• [Directive] Reproduce the items between the line holding "Where should I click to: Cancel" and the line holding "click(168, 41)", inclusive, swapping "magnifier" for "magnifying glass" and leaving everything else unchanged. Leave the pictures out of your answer.
# start of Material provided
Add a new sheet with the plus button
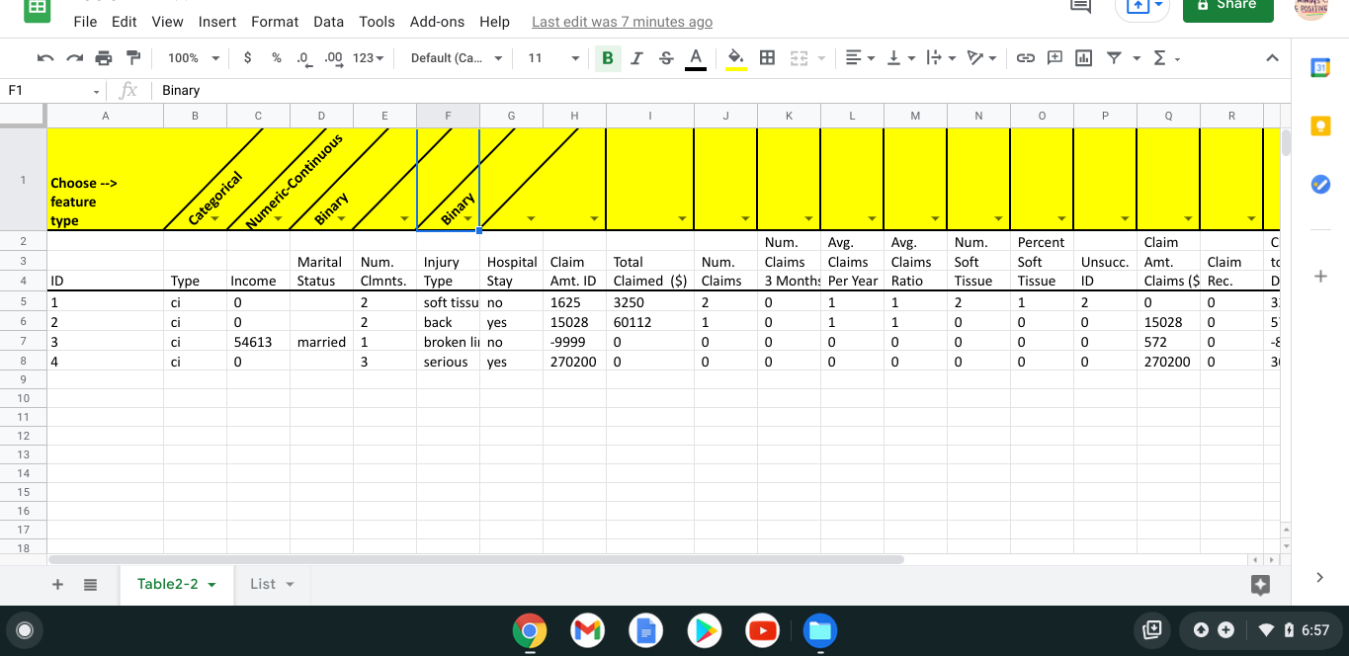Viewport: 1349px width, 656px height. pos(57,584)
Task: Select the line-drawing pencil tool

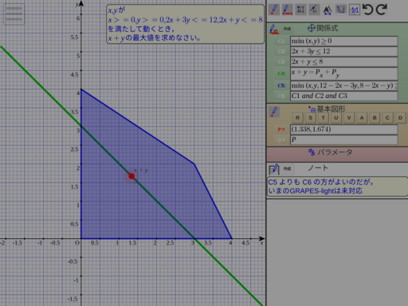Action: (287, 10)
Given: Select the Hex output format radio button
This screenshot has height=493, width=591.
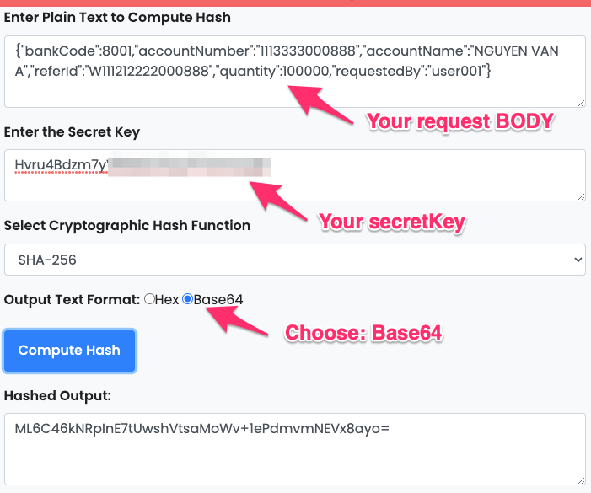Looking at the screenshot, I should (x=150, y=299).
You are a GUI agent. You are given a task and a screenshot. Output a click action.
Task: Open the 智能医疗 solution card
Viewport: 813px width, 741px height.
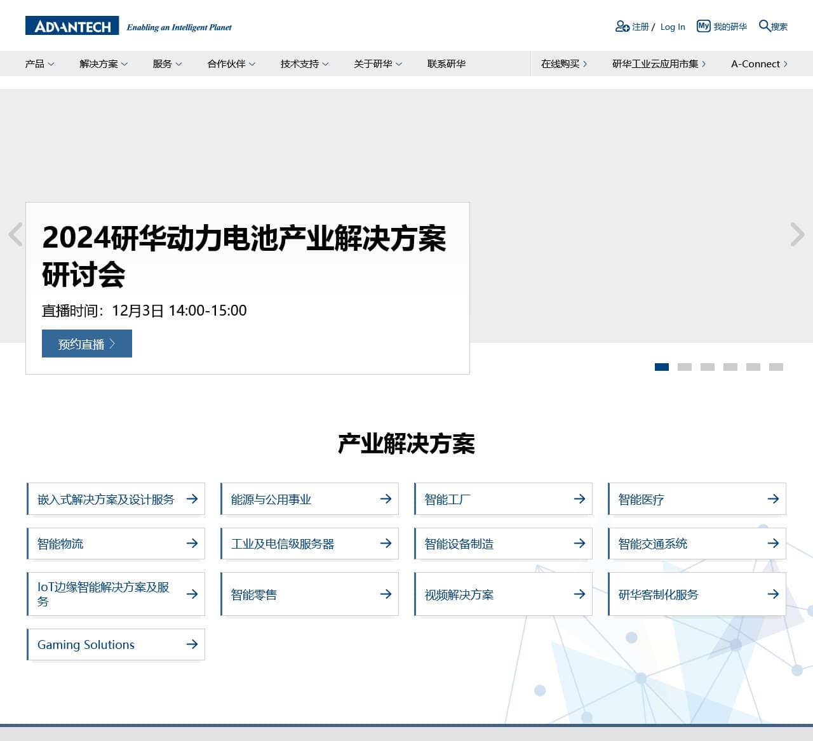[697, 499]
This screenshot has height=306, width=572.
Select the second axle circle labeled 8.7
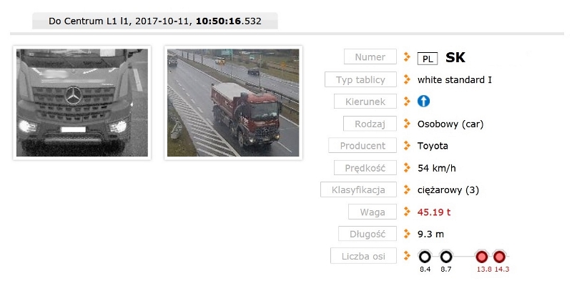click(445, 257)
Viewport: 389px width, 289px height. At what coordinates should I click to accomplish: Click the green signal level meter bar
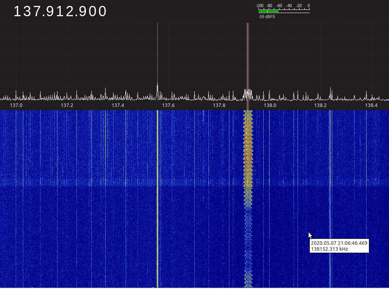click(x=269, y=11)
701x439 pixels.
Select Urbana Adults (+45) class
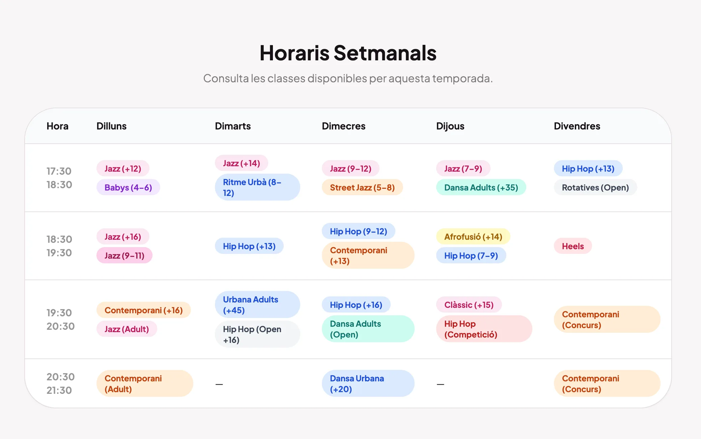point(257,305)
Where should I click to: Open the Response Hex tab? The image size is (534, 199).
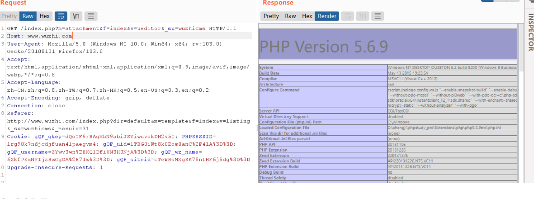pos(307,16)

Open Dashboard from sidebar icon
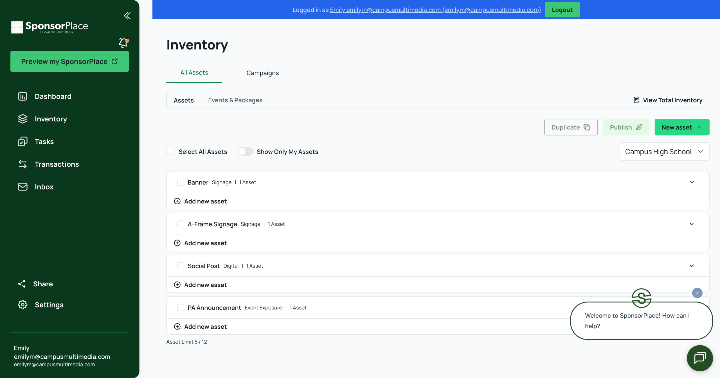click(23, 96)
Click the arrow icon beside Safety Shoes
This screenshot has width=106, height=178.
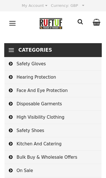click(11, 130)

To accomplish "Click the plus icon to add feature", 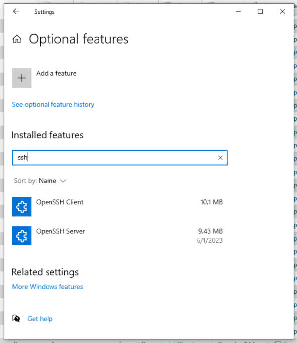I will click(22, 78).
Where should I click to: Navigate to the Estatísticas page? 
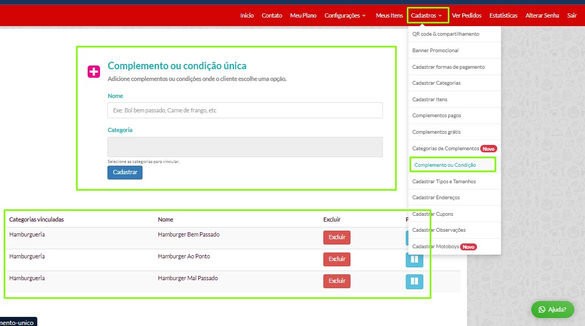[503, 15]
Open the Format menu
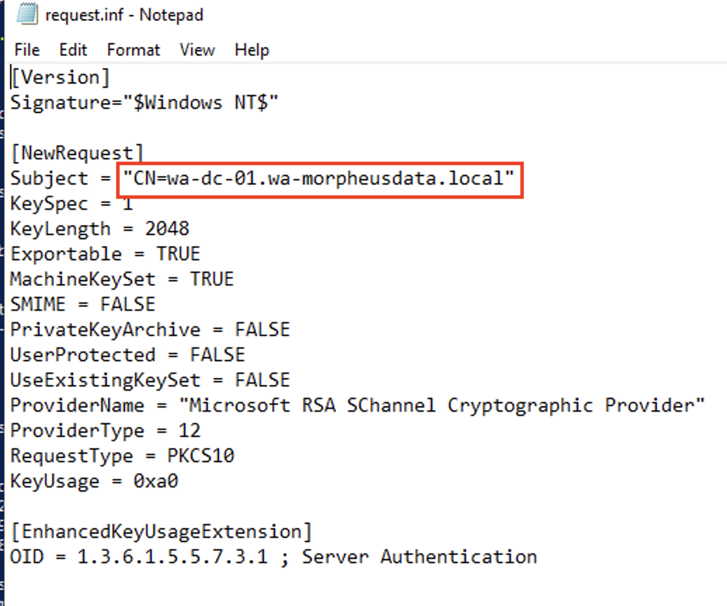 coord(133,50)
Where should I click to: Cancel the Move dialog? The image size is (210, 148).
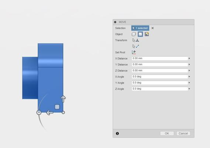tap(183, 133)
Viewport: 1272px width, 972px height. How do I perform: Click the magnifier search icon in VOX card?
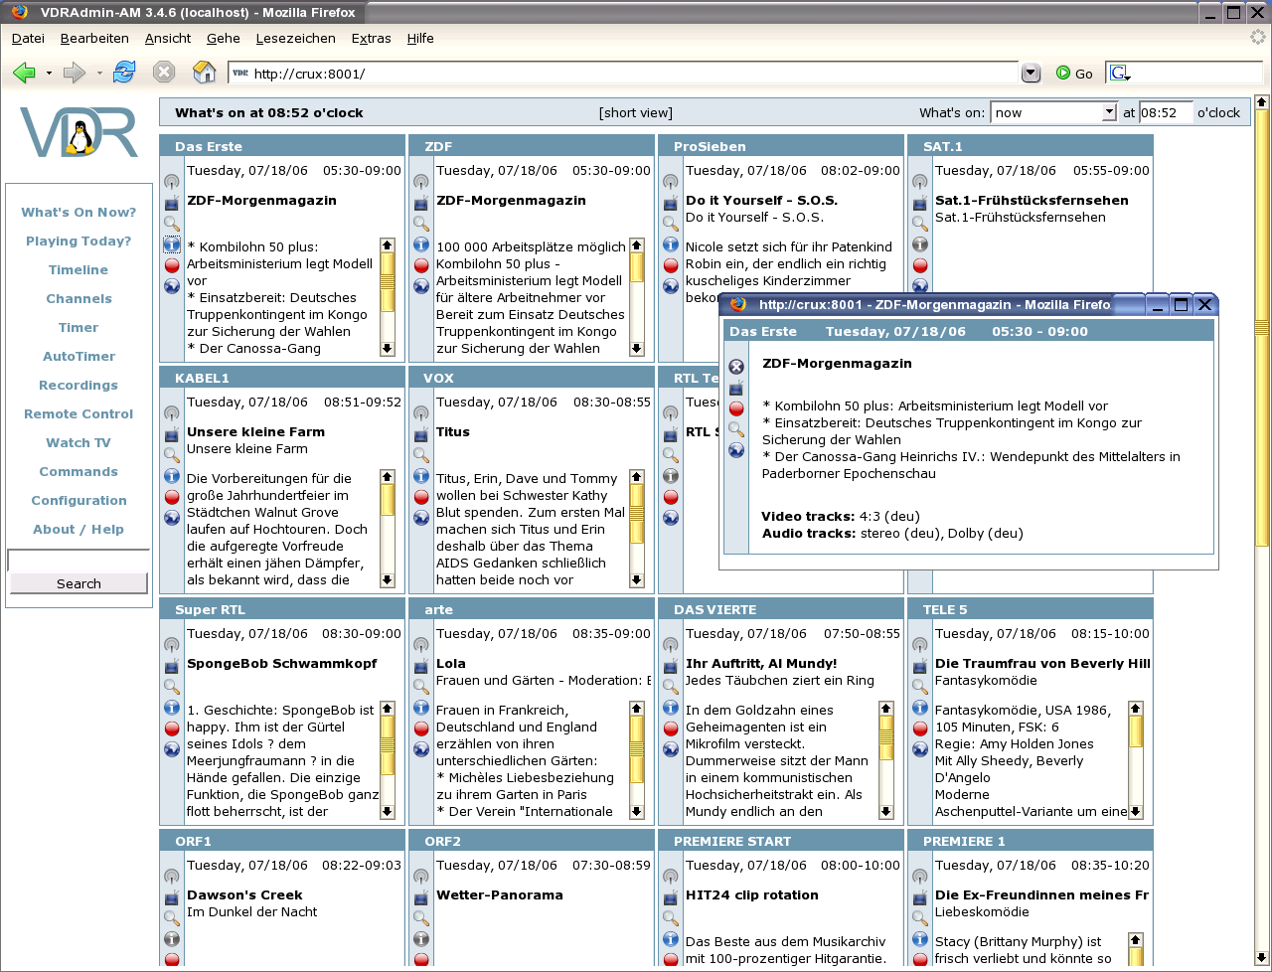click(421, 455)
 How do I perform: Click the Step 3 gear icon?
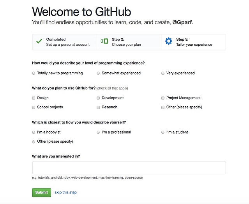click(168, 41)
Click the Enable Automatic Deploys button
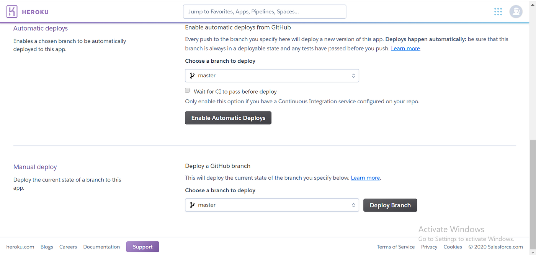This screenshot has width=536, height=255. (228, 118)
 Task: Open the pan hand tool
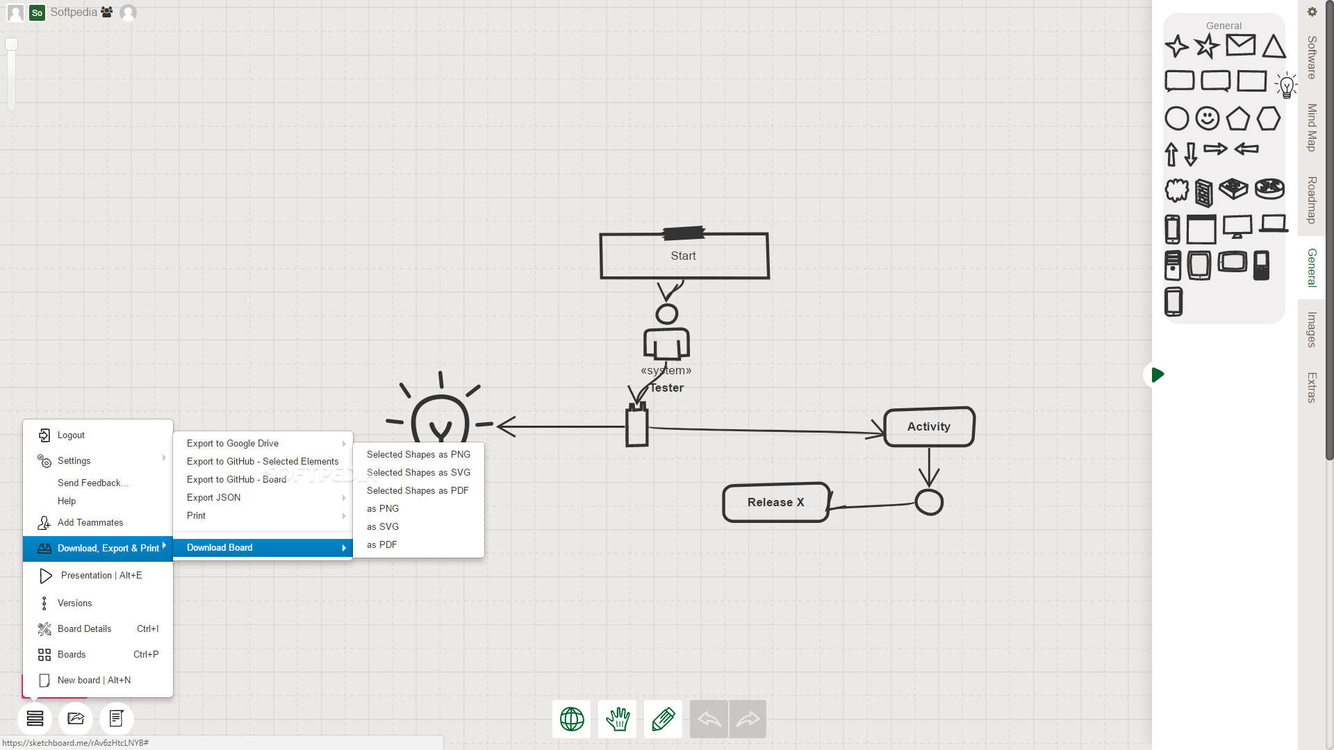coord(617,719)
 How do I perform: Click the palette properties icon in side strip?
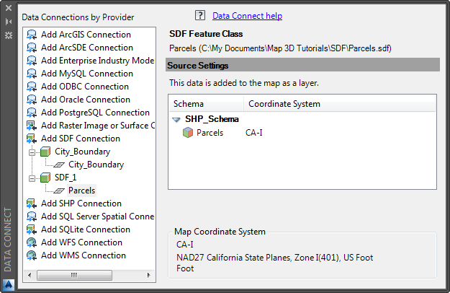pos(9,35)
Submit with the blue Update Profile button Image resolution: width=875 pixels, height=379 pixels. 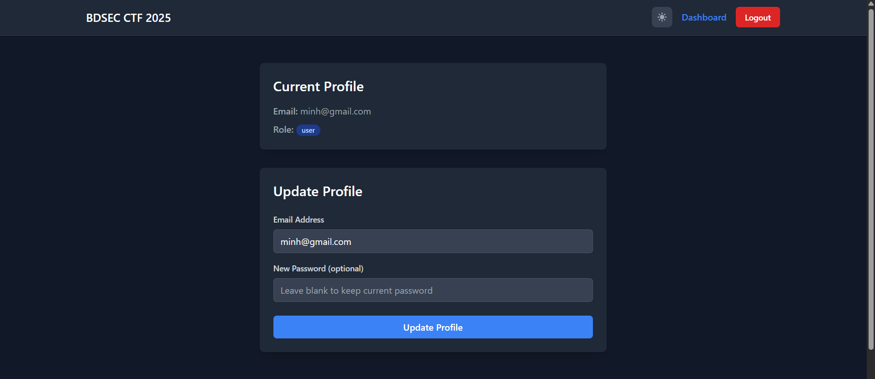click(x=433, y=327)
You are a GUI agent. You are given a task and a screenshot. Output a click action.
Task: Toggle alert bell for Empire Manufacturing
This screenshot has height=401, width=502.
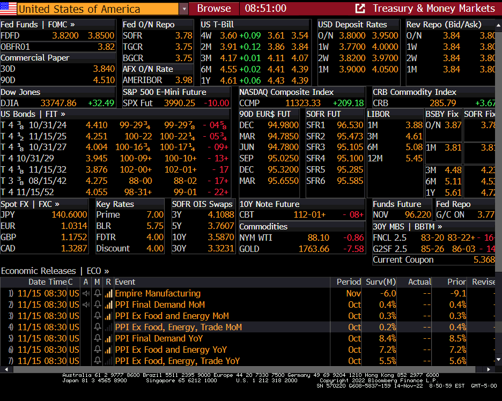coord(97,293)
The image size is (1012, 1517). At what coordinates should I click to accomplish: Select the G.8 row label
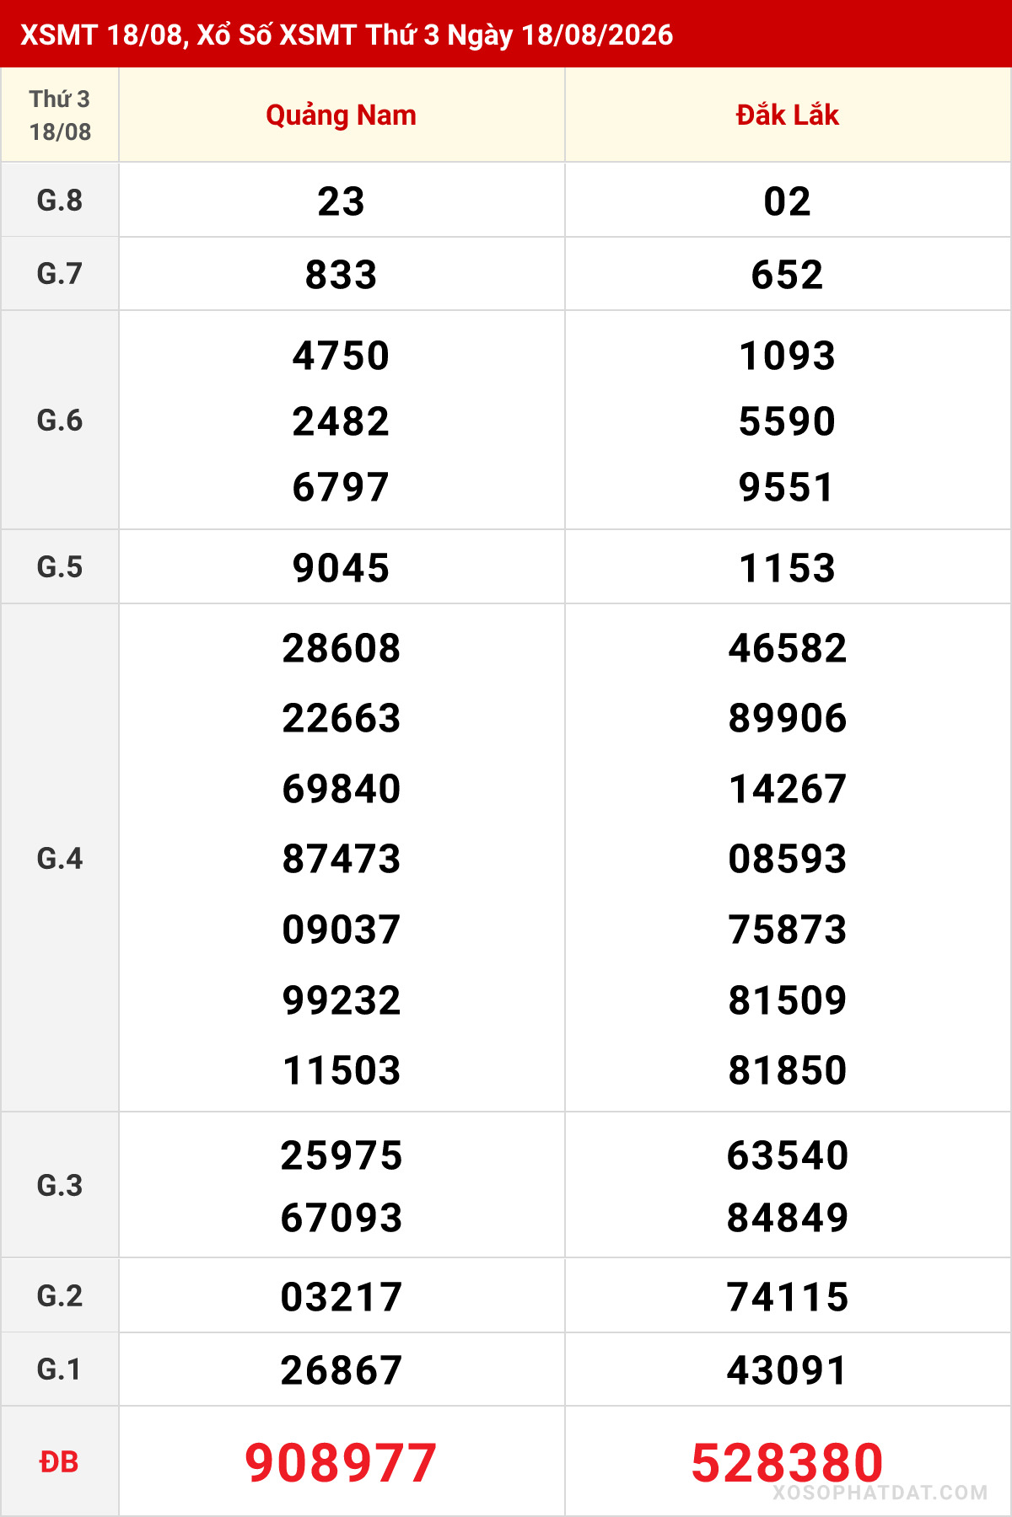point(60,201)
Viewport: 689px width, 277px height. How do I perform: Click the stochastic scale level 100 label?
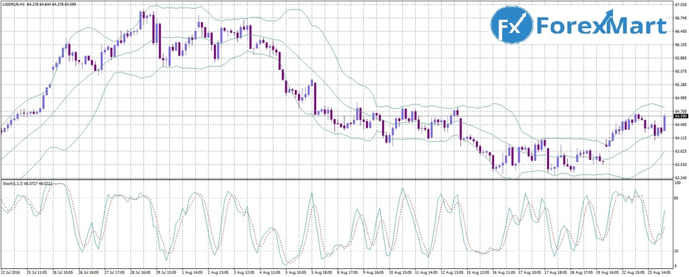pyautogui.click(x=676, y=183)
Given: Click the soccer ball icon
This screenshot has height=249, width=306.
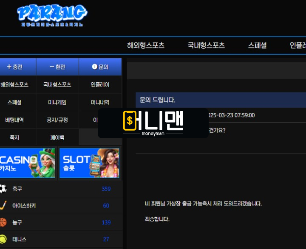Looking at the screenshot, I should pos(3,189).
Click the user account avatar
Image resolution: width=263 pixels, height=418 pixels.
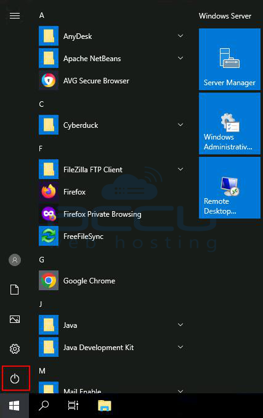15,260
# end of Material provided
• [Full response]
Where should I click to: Cancel the Move dialog? The image size is (210, 148).
tap(183, 133)
Viewport: 1272px width, 972px height. How do I perform: Click the magnifying glass search icon in VOX card?
click(421, 455)
 How do I perform: Click the Step 3 gear icon?
click(168, 41)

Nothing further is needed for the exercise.